# [Task details]
Copy the lines of the listing below verbatim, starting at its first line and ending at the line that contains "Action: pos(312,243)", with both of those lines included.

# [Material shown]
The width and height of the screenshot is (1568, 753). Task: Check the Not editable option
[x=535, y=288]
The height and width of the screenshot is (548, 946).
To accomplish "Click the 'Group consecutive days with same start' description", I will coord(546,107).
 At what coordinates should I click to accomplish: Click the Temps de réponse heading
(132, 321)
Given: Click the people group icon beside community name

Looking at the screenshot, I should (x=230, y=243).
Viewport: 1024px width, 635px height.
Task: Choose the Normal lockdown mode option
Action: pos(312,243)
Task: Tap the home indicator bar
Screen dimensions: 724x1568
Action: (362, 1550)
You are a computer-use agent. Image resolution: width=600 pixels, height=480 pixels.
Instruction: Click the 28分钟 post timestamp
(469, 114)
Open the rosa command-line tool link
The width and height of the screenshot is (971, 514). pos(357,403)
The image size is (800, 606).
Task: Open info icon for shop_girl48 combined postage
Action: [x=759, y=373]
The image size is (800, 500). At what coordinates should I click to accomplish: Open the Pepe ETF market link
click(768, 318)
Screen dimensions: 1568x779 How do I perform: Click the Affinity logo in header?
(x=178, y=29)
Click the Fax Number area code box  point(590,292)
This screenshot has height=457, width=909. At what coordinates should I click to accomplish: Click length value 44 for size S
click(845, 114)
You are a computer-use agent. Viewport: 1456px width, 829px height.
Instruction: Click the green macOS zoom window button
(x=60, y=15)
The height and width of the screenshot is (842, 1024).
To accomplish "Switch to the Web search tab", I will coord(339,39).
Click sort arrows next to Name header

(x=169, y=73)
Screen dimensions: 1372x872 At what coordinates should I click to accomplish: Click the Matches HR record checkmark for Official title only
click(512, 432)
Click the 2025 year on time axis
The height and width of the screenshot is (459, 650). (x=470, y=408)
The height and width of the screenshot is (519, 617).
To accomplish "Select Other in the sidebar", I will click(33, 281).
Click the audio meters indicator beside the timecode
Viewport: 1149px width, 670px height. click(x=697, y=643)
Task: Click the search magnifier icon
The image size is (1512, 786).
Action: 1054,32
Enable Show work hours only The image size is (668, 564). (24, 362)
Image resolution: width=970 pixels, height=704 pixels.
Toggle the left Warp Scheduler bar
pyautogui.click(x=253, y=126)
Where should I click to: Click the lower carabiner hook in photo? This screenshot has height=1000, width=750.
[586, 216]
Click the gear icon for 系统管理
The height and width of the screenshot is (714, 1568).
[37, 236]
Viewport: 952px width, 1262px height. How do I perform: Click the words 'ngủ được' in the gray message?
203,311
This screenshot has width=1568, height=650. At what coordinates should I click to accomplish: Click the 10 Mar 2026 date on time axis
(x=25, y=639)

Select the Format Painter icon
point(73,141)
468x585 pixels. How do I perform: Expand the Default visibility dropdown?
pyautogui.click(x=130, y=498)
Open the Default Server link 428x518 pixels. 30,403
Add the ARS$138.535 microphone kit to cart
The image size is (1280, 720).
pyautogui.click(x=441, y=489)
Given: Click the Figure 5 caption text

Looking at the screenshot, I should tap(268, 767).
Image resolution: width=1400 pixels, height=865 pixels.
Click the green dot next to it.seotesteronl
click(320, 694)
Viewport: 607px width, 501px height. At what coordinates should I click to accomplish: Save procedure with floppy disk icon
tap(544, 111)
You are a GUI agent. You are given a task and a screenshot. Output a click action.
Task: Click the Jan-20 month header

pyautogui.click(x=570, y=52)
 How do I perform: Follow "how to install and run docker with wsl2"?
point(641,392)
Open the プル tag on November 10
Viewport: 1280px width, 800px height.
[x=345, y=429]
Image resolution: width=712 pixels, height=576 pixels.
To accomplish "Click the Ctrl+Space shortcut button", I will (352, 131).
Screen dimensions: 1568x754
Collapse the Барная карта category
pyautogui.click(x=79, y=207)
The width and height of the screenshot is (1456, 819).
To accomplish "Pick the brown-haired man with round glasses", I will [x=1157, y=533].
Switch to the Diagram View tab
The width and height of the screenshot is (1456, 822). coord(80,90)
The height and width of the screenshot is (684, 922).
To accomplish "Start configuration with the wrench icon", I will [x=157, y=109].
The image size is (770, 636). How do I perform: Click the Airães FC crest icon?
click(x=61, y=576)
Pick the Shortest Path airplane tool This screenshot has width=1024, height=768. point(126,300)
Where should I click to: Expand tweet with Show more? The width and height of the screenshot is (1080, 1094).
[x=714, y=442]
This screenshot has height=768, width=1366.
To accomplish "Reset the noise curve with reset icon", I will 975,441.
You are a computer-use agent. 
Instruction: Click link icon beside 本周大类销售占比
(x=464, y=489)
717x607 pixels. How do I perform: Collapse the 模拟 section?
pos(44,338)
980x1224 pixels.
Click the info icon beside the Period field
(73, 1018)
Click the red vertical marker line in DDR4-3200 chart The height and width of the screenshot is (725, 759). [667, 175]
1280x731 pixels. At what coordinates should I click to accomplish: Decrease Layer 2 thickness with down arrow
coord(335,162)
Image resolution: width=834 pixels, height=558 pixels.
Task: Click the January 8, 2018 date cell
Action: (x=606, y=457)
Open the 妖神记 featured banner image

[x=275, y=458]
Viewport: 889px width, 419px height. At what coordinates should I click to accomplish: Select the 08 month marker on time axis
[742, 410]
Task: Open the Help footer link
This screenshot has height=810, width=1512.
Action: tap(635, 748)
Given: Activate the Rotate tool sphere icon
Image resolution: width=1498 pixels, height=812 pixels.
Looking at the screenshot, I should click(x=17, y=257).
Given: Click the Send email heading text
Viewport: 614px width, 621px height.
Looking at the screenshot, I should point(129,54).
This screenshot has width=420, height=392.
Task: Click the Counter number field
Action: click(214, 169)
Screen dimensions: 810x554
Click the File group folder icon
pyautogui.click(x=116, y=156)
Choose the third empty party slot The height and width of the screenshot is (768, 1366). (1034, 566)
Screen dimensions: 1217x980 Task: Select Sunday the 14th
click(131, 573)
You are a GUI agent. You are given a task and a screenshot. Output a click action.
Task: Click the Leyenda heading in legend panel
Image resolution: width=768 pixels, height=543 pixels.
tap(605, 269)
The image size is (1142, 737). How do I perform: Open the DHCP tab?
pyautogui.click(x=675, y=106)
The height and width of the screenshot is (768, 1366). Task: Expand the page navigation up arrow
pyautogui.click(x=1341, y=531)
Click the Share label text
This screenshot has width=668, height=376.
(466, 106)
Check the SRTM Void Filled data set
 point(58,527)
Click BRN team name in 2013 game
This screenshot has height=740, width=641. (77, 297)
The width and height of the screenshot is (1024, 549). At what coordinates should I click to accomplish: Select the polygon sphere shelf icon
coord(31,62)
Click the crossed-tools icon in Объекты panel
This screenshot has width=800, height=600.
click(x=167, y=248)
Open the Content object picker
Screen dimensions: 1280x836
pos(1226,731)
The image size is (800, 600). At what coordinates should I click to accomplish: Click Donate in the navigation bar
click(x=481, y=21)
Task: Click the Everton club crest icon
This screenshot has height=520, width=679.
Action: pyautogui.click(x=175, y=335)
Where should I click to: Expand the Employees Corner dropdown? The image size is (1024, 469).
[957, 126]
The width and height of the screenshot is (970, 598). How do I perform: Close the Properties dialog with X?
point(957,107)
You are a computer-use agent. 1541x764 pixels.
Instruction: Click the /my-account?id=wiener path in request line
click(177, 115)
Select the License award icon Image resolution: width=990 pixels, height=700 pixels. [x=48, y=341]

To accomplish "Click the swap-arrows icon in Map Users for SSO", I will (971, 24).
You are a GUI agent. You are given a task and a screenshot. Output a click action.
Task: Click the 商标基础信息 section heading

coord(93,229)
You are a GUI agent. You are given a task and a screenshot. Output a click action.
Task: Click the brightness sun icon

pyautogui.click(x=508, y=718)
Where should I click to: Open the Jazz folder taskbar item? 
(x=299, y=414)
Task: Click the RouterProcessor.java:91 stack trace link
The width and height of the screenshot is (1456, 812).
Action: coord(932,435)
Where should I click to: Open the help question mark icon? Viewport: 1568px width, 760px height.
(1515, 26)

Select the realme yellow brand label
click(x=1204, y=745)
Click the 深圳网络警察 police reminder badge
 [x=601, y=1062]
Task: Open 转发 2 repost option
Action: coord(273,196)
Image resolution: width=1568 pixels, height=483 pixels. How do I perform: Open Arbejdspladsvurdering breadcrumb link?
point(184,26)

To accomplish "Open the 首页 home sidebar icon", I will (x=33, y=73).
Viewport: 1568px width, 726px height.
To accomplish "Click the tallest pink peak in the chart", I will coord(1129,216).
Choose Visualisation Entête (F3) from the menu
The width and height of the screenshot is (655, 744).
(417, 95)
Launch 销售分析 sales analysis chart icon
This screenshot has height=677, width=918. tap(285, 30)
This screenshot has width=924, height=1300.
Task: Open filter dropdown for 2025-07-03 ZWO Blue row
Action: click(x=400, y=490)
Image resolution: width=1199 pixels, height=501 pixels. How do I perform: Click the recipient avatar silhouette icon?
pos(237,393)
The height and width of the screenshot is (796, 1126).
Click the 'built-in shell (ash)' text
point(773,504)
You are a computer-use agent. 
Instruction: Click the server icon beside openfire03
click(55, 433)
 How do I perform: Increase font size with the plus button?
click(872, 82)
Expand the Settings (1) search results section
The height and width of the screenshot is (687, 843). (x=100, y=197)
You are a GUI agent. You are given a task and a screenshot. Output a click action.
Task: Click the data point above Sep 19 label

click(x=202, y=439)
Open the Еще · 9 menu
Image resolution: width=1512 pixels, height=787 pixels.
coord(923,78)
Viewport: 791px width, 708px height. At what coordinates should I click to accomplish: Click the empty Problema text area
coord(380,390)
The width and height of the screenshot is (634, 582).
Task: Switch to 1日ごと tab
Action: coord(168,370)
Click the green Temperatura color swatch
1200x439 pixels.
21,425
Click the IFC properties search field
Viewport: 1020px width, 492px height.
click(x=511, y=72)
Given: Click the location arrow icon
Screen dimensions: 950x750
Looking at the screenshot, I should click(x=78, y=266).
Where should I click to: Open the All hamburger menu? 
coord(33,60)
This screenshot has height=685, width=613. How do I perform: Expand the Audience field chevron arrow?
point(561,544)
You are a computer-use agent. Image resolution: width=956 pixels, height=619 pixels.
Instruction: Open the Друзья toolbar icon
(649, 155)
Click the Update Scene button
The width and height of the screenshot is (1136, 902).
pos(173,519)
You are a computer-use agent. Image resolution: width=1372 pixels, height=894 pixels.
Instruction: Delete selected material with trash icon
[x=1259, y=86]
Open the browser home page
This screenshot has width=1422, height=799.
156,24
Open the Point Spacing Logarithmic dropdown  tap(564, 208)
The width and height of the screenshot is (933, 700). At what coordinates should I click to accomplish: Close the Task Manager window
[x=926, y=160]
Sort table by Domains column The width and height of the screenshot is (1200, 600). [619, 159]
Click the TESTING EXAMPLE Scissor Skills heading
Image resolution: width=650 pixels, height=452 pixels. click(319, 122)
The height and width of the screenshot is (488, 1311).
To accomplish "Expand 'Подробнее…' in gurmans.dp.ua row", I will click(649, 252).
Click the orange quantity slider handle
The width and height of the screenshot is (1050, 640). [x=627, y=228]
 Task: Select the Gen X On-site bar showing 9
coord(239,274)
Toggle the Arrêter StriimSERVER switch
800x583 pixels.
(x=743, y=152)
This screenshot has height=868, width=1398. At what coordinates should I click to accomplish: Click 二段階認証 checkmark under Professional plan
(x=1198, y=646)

# [Solution for this task]
The width and height of the screenshot is (1568, 753). Task: Check the Not editable option
[x=535, y=288]
The height and width of the screenshot is (548, 946).
To accomplish "Click the 'Group consecutive days with same start' description", I will coord(546,107).
 At what coordinates should I click to accomplish: Click the Temps de réponse heading
(132, 321)
Given: Click the people group icon beside community name

Looking at the screenshot, I should (x=230, y=243).
Viewport: 1024px width, 635px height.
Task: Choose the Normal lockdown mode option
Action: pos(312,243)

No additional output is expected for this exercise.